Saat masuk kembali ke ruang kerjanya, beliau sibuk merapikan meja dari kertas yang bertumpuk. Mencari celah agar ada ruang untuk menaruh map yang baru saja beliau bawa dari ruang rapat.
“Silahkan duduk!” tuturnya. Saya berusaha meyakinkan diri untuk duduk. Rasanya saya akan menambah keletihan beliau hari ini. Diantara rasa bersalah dan motivasi mengejar sumber. Akhirnya saya duduk juga. Hari itu tanggal 2 Juli 2019.
Saya berusaha mencari pertanyaan ringkas dengan jawaban singkat yang bisa saya prediksi. Tetapi bagi seorang jurnalis seperti saya, legalisasi data dari pejabat yang berwenang lebih penting dari data itu sendiri.
Analogi ‘kereta api’
Diskusi kami sore itu mulai merambah isu-isu yang berat. Pendangkalan aqidah dan syariat Islam. Sesekali beliau menjawab dengan kalimat-kalimat analogi. Memberi perumpamaan terhadap dua hal yang berlainan.
Sikap beliau ini membuat saya makin sadar kenapa banyak orang akhirnya mempertahankan beliau tetap berkiprah di MPU Aceh. Logikanya masih sangat jalan saat sedang letih sekalipun.
Paham cara mengistirahatkan pikiran sejenak dengan analogi.
Saya mencoba memberi jeda yang agak lama ketika sadar waktu 30 menit yang kami sepakti telah berakhir. Suasana sejenak menjadi hening. Saya tidak melanjutkan untuk bertanya. Bersiap-siap memutuskan menyudahi diskusi sore itu, atau menunggu reaksi dari ulama yang juga menjadi anggota Majelis Ulama ASEAN ini.
“Yang paling berat dari syariat Islam ini adalah menggerakkan kemitraan. Seperti ‘kereta api’.” Beliau memutuskan melanjutkan diskusi kami setelah menandatangani beberapa dokumen.
Analogi “kereta api” inilah yang kemudian paling membekas diingat saya. “Di Aceh ini banyak unsur-unsur pikiran yang harus dipikirkan,” lanjutnya.
Karena itulah pola kemitraan selalu saja menjadi hambatan di provinsi dengan qanun (peraturan daerah) syariat Islam ini.
“Banyak unsur pikiran yang harus dipikirkan. Kalau MPU lebih gampang. Hanya merujuk pada Al-Quran dan hadist. Tinggal lagi bagaimana menyampaikan,” kata beliau menbandingkan.
Prof Muslim mencontohkan pola kemitraan antara MPU dengan Pemerintah Aceh yang belum berjalan sebagaimana amanah qanun.
“Ibarat ‘kereta api’. Saat pertama digerakkan ia pelan-pelan dan butuh kekuatan yang besar. Tetapi kalau sudah bergerak lancar jalannya,” jelas ulama yang memimpin MPU Aceh sejak tahun 2001 ini.
Bukan benci kepada orangnya
Pakar di bidang fiqih ini juga mendorong untuk menyempurnakan kembali aturan yang sudah ada terkait pelaksanaan syariat Islam di Aceh.
Ajakan untuk kembali pada fatwa ulama juga beliau sampaikan kepada pemerintah dan lembaga legislatif (DPRA). “Itu yang seharusnya menjadi dasar hukum dan kebijakan Pemerintah dan lembaga legislatif di Aceh,” tegas Prof Muslim.
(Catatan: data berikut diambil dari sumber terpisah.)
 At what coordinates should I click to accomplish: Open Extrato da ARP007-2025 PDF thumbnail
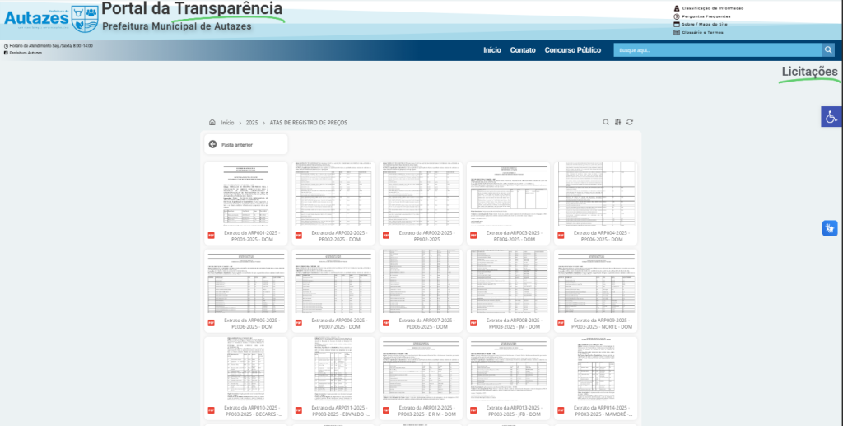tap(421, 283)
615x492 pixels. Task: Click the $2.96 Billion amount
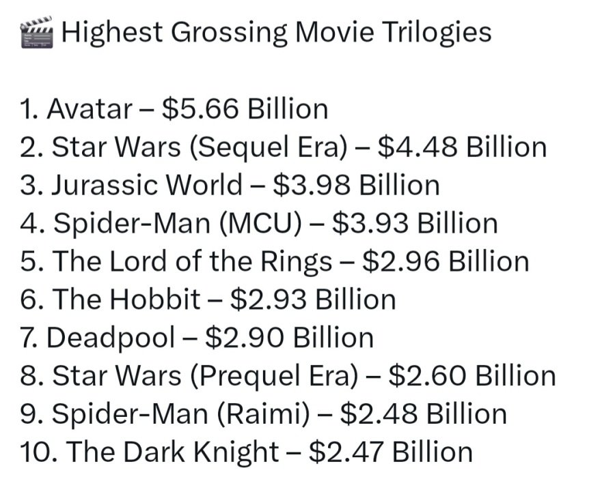click(x=446, y=262)
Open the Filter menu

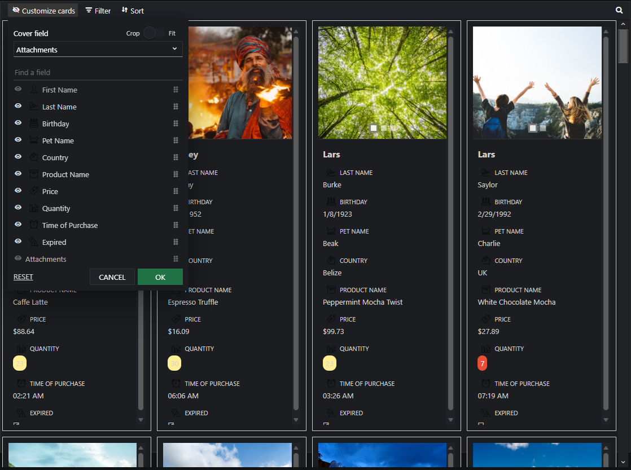(98, 11)
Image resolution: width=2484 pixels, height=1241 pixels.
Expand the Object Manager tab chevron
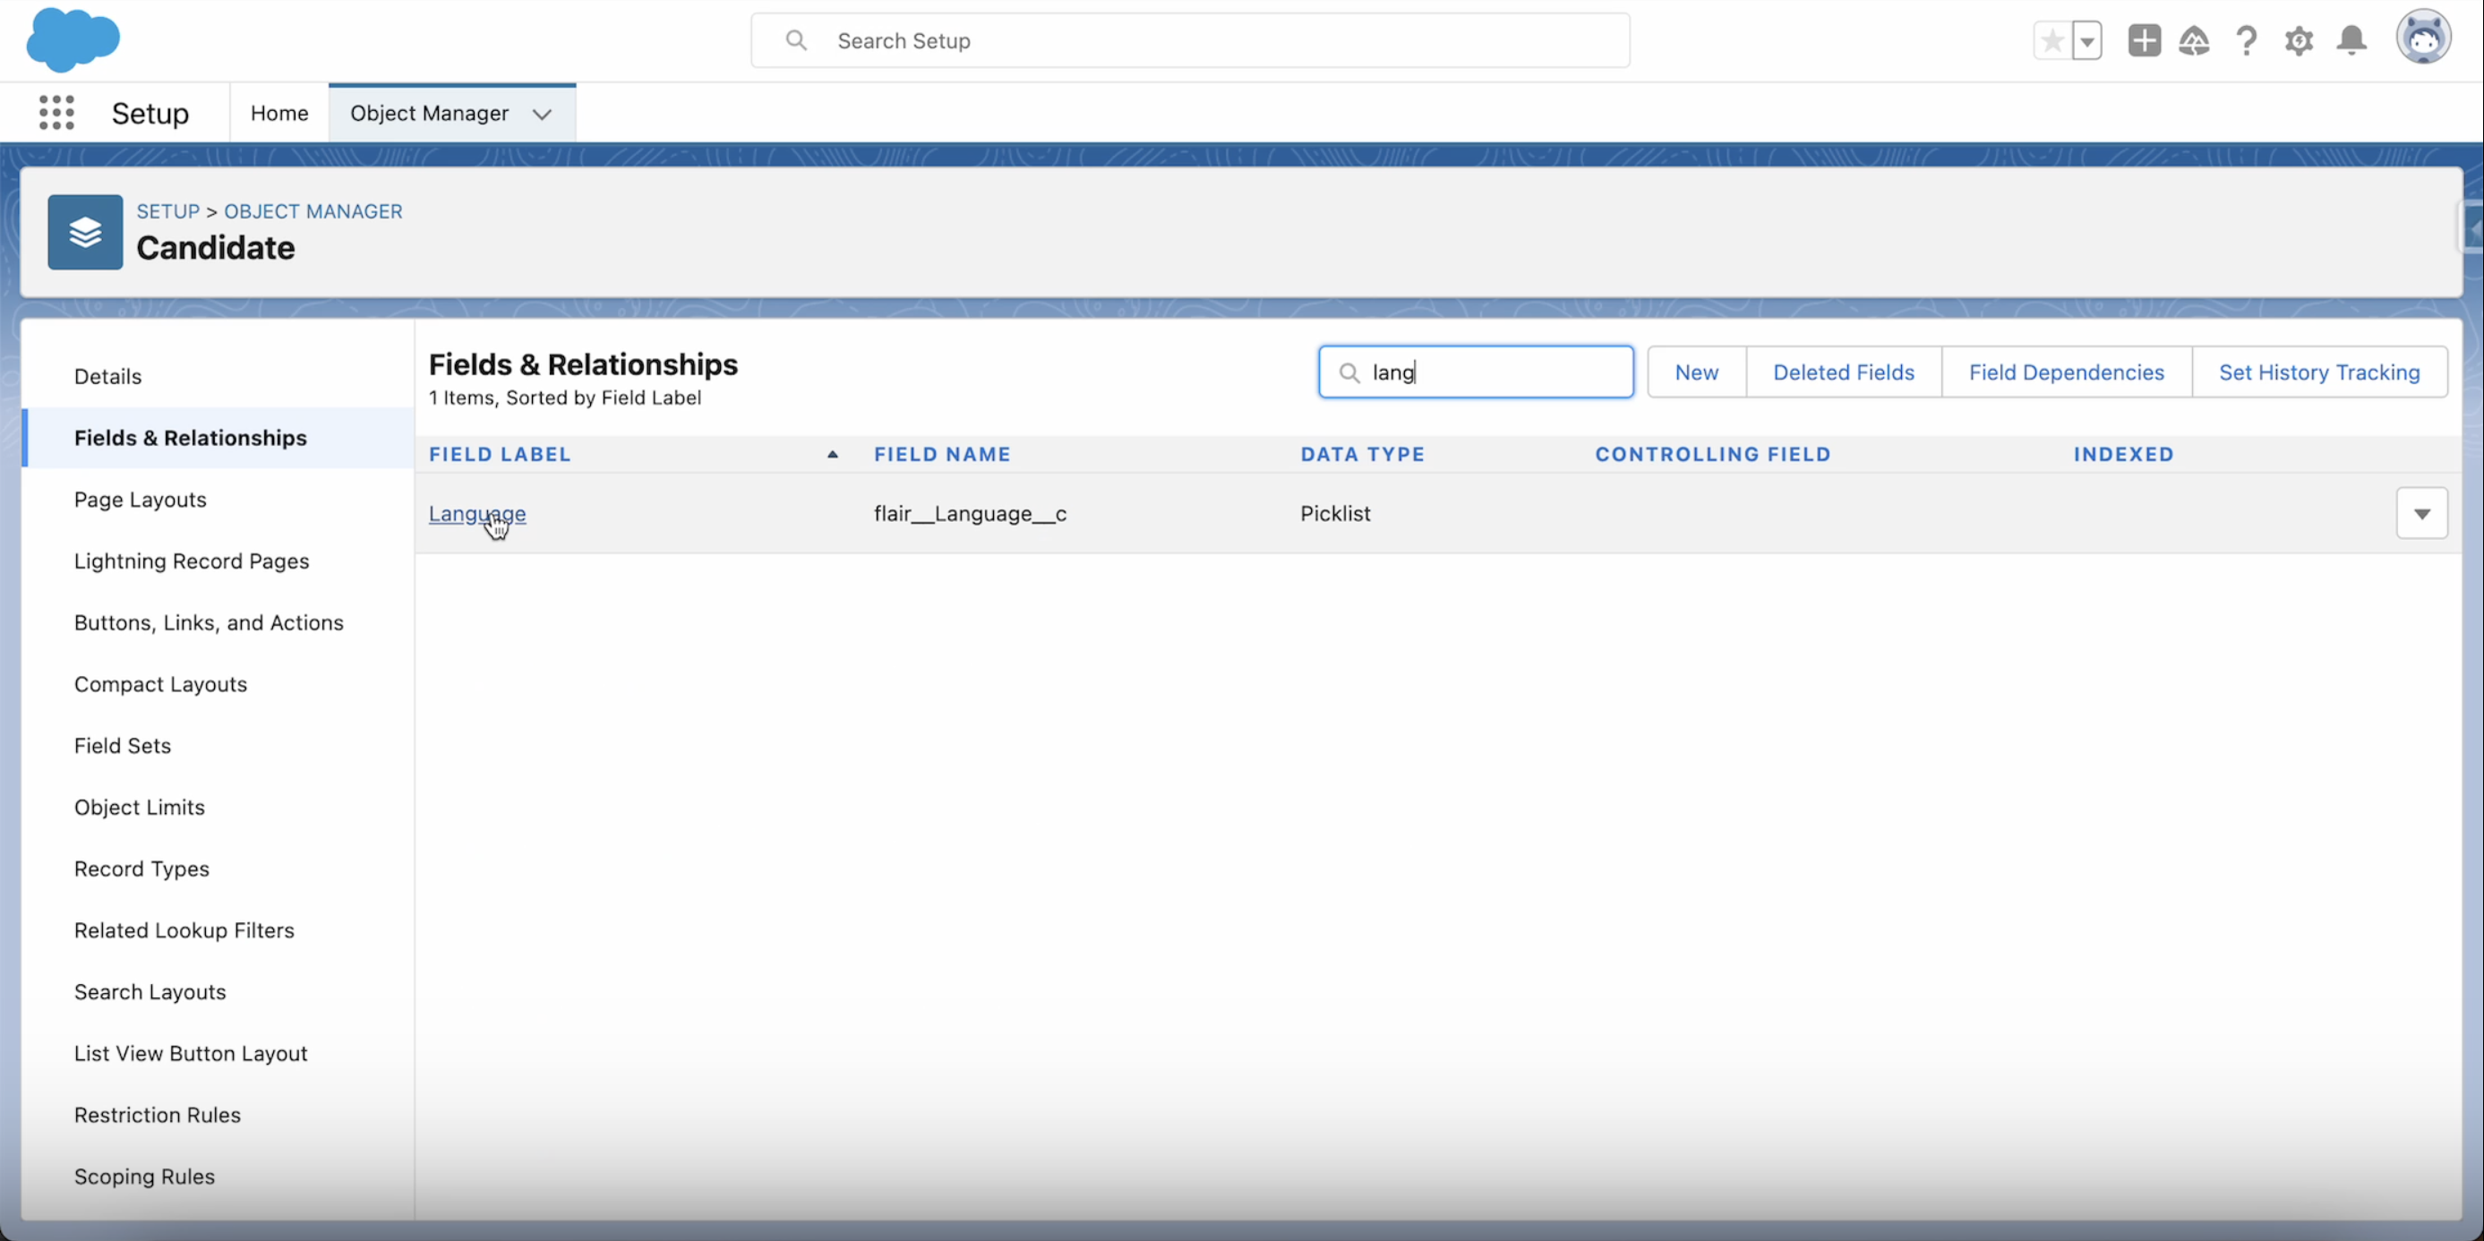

Beliau menjelaskan bahwa dasar fatwa adalah Al-Quran, hadist, ijma’ dan qiyas. Fatwa menjadi solusi atas masalah-masalah yang dipersoalkan ummat.
MPU itu, lanjutnya, memperjelas masalah dan melahirkan dasar-dasar hukum dari sisi agama. Legislatif membuat aturannya. Pemerintah menjalankan.
More Coverage:
Ulama Pemegang Sah Mandat Kesultanan Aceh?
“Adalah tugas MPU untuk membantu masyakat menjalankan kewajibannya dengan benar dan bertanggungawab atas syariat Islam,” jelasnya.
“Tetapi kendala utamanya (syariat Islam, Red) adalah dalam hal penganggaran di legislatif. Tetapi barangkali mereka punya program-program lain yang ingin diprioritaskan,” lanjut beliau.
Prof Muslim juga mengingatkan tentang pentingnya pendidikan Islam dan penguatan aqidah menjadi bagian dari keseharian masyarakat.
“Ulama berharap kesadaran pemerintah untuk mendidik masyarakat berdasarkan fatwa-fatwa ulama,” tegasnya.
Pendangkalan dan penyimpangan aqidah dengan berbagai macam metode dan dalih, kata Prof Muslim, seharusnya juga menjadi perhatian Pemerintah Aceh. “MPU tidak benci kepada orang, tetapi ajaran-ajaran atau perilaku yang mereka kembangkan,” kata doktor fiqih perbandingan mazhab pertama di Asia Tenggara ini.
Prof Muslim wafat pada 12 Desember 2019 dalam usia 71 tahun. Memimpin shalat jenazah ulama yang menulis buku Konsep Senif Fi Sabilillah Dalam Perspektif Fiqh Muqaran ini adalah putra beliau, Muhammad Furqan. Allahummaghfirlahu warhamhu wa’afihi wa’fuanhu.